> **Prompt**
Each entry is to be output precisely as it appears.

> **The data**
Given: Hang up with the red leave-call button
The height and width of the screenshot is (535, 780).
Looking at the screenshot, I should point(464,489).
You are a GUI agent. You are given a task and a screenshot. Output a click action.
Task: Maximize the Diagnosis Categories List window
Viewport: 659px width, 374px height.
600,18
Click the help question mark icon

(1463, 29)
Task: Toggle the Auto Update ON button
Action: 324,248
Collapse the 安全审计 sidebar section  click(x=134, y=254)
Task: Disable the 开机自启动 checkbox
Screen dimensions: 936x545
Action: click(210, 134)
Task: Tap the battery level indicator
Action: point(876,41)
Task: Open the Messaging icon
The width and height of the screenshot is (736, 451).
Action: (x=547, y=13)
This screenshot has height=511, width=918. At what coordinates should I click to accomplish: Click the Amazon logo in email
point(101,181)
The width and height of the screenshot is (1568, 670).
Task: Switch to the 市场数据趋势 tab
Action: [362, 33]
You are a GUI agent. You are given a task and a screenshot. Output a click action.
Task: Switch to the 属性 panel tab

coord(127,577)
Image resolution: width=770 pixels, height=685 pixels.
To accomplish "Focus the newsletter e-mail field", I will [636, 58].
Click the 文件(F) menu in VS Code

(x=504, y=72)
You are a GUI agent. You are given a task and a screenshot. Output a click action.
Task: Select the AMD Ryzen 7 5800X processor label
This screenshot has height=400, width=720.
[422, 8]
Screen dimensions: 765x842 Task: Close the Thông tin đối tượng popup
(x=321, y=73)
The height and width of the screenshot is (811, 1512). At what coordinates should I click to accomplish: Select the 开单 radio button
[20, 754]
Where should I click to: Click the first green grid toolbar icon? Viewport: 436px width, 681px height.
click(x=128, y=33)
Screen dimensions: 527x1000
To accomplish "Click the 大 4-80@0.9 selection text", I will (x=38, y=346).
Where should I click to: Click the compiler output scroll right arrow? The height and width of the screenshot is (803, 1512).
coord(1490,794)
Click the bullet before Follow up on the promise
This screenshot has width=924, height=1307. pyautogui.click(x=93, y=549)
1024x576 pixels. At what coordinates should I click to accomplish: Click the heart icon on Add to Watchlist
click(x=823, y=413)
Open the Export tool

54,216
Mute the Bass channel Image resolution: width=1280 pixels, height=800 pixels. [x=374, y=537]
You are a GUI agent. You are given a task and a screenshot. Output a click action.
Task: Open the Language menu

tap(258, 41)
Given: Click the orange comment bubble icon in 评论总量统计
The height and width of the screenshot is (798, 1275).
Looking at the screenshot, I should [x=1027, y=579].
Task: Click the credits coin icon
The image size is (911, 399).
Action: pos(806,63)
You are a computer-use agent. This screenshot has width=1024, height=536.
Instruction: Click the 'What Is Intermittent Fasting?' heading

> **Reply**
Given: Hang up with the red leave-call button
The height and width of the screenshot is (535, 780).
Looking at the screenshot, I should point(464,489).
You are a GUI agent. You are given a task and a screenshot. Output a click action.
Task: Maximize the Diagnosis Categories List window
Viewport: 659px width, 374px height.
600,18
Click the help question mark icon

(1463, 29)
Task: Toggle the Auto Update ON button
Action: 324,248
Collapse the 安全审计 sidebar section  click(x=134, y=254)
Task: Disable the 开机自启动 checkbox
Screen dimensions: 936x545
Action: click(210, 134)
Task: Tap the battery level indicator
Action: point(876,41)
Task: Open the Messaging icon
The width and height of the screenshot is (736, 451).
Action: (x=547, y=13)
This screenshot has height=511, width=918. At what coordinates should I click to accomplish: Click the Amazon logo in email
point(101,181)
The width and height of the screenshot is (1568, 670).
Task: Switch to the 市场数据趋势 tab
Action: [362, 33]
You are a GUI agent. You are given a task and a screenshot. Output a click action.
Task: Switch to the 属性 panel tab

coord(127,577)
Image resolution: width=770 pixels, height=685 pixels.
To accomplish "Focus the newsletter e-mail field", I will [636, 58].
Click the 文件(F) menu in VS Code

(x=504, y=72)
You are a GUI agent. You are given a task and a screenshot. Output a click action.
Task: Select the AMD Ryzen 7 5800X processor label
This screenshot has height=400, width=720.
[422, 8]
Screen dimensions: 765x842 Task: Close the Thông tin đối tượng popup
(x=321, y=73)
The height and width of the screenshot is (811, 1512). At what coordinates should I click to accomplish: Select the 开单 radio button
[20, 754]
Where should I click to: Click the first green grid toolbar icon? Viewport: 436px width, 681px height.
click(x=128, y=33)
Screen dimensions: 527x1000
To accomplish "Click the 大 4-80@0.9 selection text", I will (x=38, y=346).
Where should I click to: Click the compiler output scroll right arrow? The height and width of the screenshot is (803, 1512).
coord(1490,794)
Click the bullet before Follow up on the promise
This screenshot has width=924, height=1307. pyautogui.click(x=93, y=549)
1024x576 pixels. At what coordinates should I click to accomplish: Click the heart icon on Add to Watchlist
click(x=823, y=413)
Open the Export tool

54,216
Mute the Bass channel Image resolution: width=1280 pixels, height=800 pixels. [x=374, y=537]
You are a GUI agent. You are given a task and a screenshot. Output a click action.
Task: Open the Language menu

tap(258, 41)
Given: Click the orange comment bubble icon in 评论总量统计
The height and width of the screenshot is (798, 1275).
Looking at the screenshot, I should [x=1027, y=579].
Task: Click the credits coin icon
The image size is (911, 399).
Action: pos(806,63)
You are a computer-use agent. This screenshot has width=1024, height=536.
Instruction: Click the 'What Is Intermittent Fasting?' heading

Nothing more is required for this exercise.